Make a list, check it twice
When you’re setting things up, be as specific as possible. Restaurateurs try to be accommodating, but they are not mind readers.
“You should talk to the restaurant and tell them about any dietary restrictions or spell out special requests,” said Meg Edwards, chef at Fugazzi.
Obviously, you need to let them know how many people will be in your party, but you should also say whether any of those folks are kids who need high chairs or booster seats or if they need to leave room for a wheelchair.
If there’s going to be a gift exchange, request a little extra space where presents can be stowed.
It’s always a good idea when making a reservation to specify whether you want an out-of-the-way table or something smack in the middle of everything. Tell them if you prefer a booth or a table.
Some eateries have a service charge for tables of six or more. Be sure and ask, so you don’t get zinged when the bill comes.

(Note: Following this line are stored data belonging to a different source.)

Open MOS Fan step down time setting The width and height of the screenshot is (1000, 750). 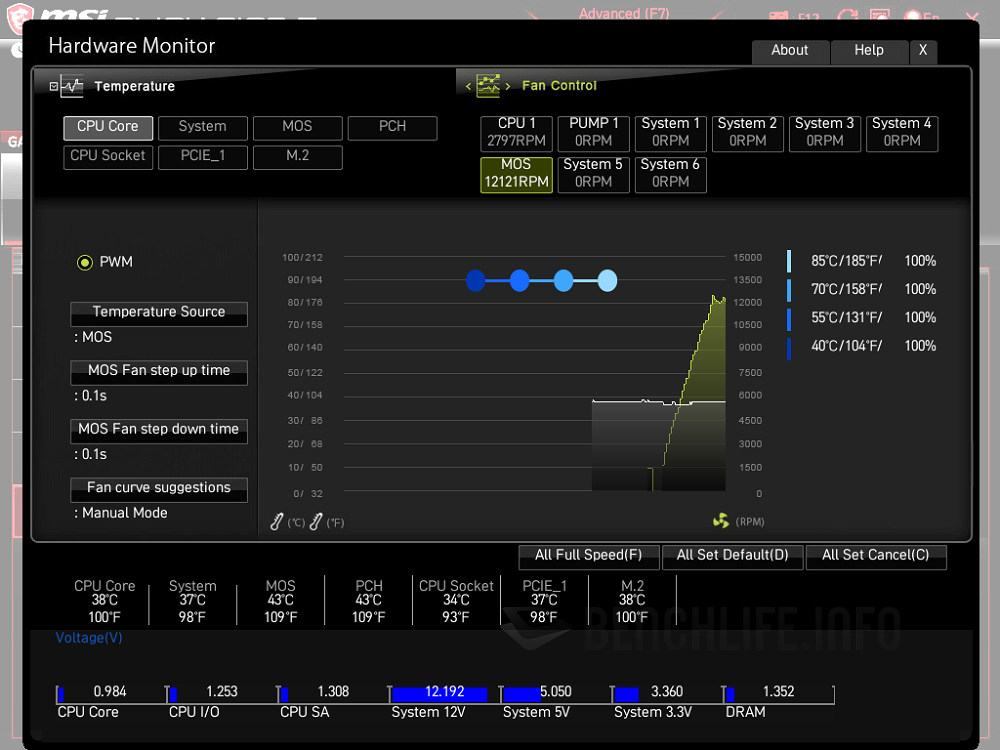click(x=159, y=430)
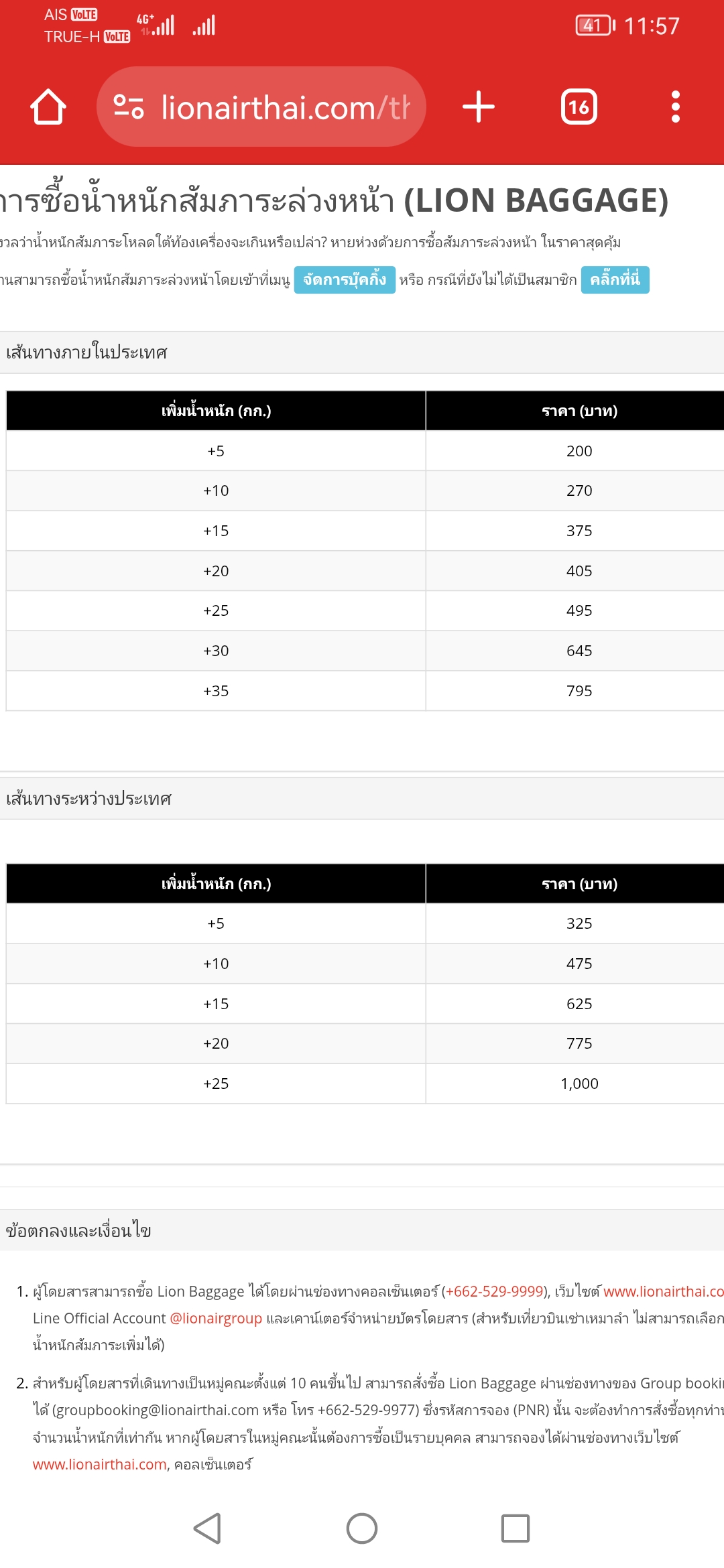Open the @lionairgroup Line account link
This screenshot has height=1568, width=724.
coord(216,1318)
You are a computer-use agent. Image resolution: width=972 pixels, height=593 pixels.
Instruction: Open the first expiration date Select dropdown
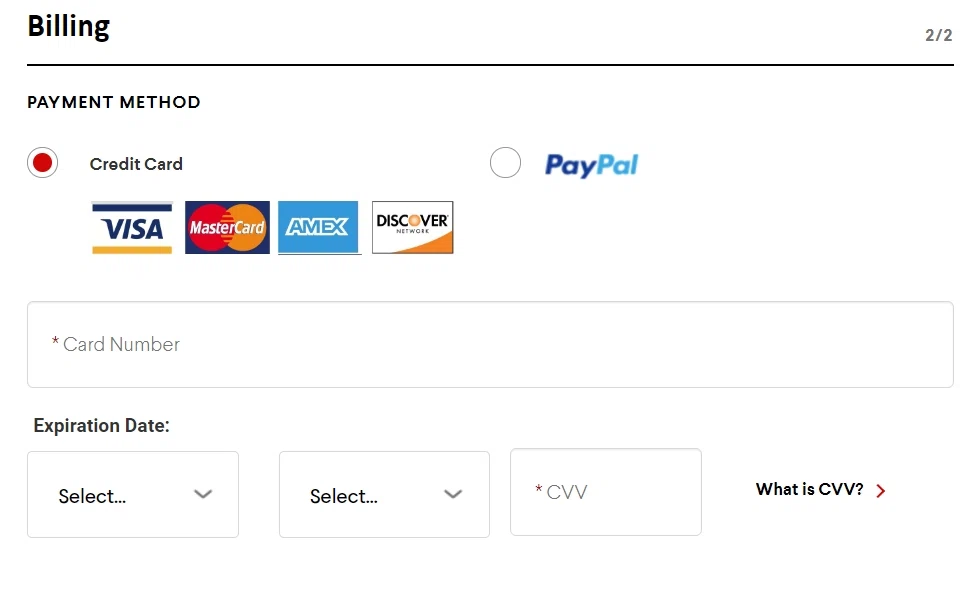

Also, ask if it’s possible to do separate checks. If not, bring a calculator or invite an accountant.
Be a host with the most
Even if you’re not picking up the tab, you can still play host.
Of course, guests should be told up front if they’re buying their own dinner. But if you’re doing the organizing, spring for a bottle of wine, some appetizers or a dessert. Make a gesture. People appreciate that.
If it’s appropriate, arrive a little early and decorate the table. This week, I arranged a champagne tasting at Cafe 5-Ten and brought in some “Happy New Year” paraphernalia. Sure, I’m rushing the season with those noisemakers and that confetti. But only in the same spirit as those merchants who start the Christmas carols well before Thanksgiving.
Mix things up a bit and make placecards. Split couples up for the evening. That can lead to some interesting discussions.
Even if people have RSVPed, give them a reminder call on the day of the event. Of course, after you throw one of these successful soirees, guests will look forward to the next one and won’t need to be nagged.
Don’t wait for a special occasion
I’ve heard of lots of informal dinner groups, who get together regularly just to enjoy each other’s company.
Carol Phillips has been meeting monthly with her friends for 12 years.
“We met doing theater work at Civic and all came from different walks of life, but we had such a good time together we’ve kept it up,” Phillips said.
They try to hit a different restaurant every time and talk about the food, sometimes critically.
“If we don’t like a place, we won’t go back,” she said. “But the food is almost beside the point. We just enjoy getting together.”
Mind your manners
If you’ve made a reservation, but have to bag it at the last minute, call to cancel.
“We have had to turn people away because we had a large table reserved and they never showed up,” said Edwards at Fugazzi.
Finally, be respectful of other patrons. Keep the noise level down if it’s a small intimate place.
Either that, or invite others to join in. A good party is hard to resist.
, DataTimes MEMO: This sidebar appeared with the story: Do yourself a party favor Ring-a-ding-ding. Holiday party season is in full swing and if you don’t have the energy to entertain at home, have a dinner party at your favorite restaurant. Here’s how: Select a spot you like. Make sure there’s enough variety to the menu to please everyone. And that the prices won’t be too hard to swallow. If it’s Dutch Treat, let people know. But be a host with the most and buy a round of hors d’ouevres or pay for dessert. When making reservations, hammer out the details with the restaurant. If you want a booth, ask. If someone in your group has dietary restrictions, mention that. Be creative. Bring decorations for your table. Buy a toy tiara for the “Birthday Queen.” Pick a theme and ask your pals to join in, like wearing vintage ‘60s stuff for a martini tasting. Don’t wait for a special occasion. Life is hectic. Who’s got time to clean the house AND cook dinner for 12? Sharing a meal with friends at a restaurant is an easy way to socialize and maintain your sanity.